本发明涉及一种以前所未有的效率和功能由人类诱导的多能干细胞诱导或产生胰脏β细胞的新颖方法。本发明的核心在于在多个关键分化决定点使用实验上发现的mRNA以先前未知的方式沿多能至中内胚层至内胚层至胰脏内分泌细胞至胰脏β细胞的路径来实现。

Description

以RNA通过干细胞分化诱导胰脏β细胞
相关申请的交叉参考
本申请要求2016年11月16日提交的美国临时专利申请第62/423,120号的权益,所述申请以引用的方式并入本文中。
技术领域
本发明涉及利用细胞密度、试剂浓度和mRNA的特定组合的特定组合和范围通过动力学控制的细胞生长方法引导胰脏β细胞自多能干细胞的诱导。
背景技术
在人类干细胞的产生和随之而来的分化方面的最近成果已改变关于细胞命运的可塑性、人类疾病模型和临床疗法的范例。由体细胞制得的胚胎干细胞(ESC)和诱导的多能干细胞(iPSC)二者可分化成一系列日益增加的不可与其对应初生细胞区分的特定细胞类型。因此,干细胞对于研发新的人类细胞疗法来说非常有前景。iPSC在个体化用药领域中展示特定潜力,归因于细胞的无限可用性、获得细胞的程序的非侵袭性和对个别患者免疫匹配各治疗的可能性,从而给予免疫抑制药物自由。

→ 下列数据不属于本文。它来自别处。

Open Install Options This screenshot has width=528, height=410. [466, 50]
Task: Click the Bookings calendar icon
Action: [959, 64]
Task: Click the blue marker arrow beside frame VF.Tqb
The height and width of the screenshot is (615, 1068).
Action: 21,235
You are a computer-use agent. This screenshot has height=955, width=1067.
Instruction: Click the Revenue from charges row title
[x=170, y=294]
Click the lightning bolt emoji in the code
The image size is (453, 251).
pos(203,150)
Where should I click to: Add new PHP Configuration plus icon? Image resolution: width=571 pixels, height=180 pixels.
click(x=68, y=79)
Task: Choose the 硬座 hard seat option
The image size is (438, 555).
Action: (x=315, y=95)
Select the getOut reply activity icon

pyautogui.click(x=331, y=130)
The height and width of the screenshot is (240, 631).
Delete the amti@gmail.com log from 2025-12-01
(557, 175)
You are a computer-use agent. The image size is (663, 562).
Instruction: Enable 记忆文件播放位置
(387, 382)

大批研究经费花费在研发治疗或预防各种人类疾病的细胞置换疗法上。举例来说,自体免疫造成患有1型糖尿病(T1D)的患者损失其胰脏β细胞-且因此损失其响应血糖含量和产生其自身胰岛素的能力。因此,T1D患者可极大受益于用外部源对其产生胰岛素的β细胞的置换。已成功进行一些含有产生胰岛素的β细胞以及其它内分泌细胞的人胰岛的移植,但发现供体胰腺的可靠供应源仍然是待克服的巨大障碍。现在,许多学术和工业群体已研发引导ESC或iPSC变为胰脏祖细胞的方式,旨在产生胰岛素分泌β细胞,希望最终将干细胞疗法用于衍生的产生胰岛素的葡萄糖响应细胞。然而,到此申请的时间,大多数公有领域中已知的这些方法可能不会完全产生功能性或成熟的胰岛素分泌胰脏β细胞。
为缓解成本负担和不一致性,所属领域的技术人员常常诉诸于发现可影响信号路径的小分子作为生长因子受体的激动剂或拮抗剂,从而以取代生长因子的方式。小分子通常远比生长因子便宜。然而,小分子的主要不足的处在于非特异性影响,其可作用于非预期标靶,如细胞膜结合受体、胞内细胞器、或基因组组分等。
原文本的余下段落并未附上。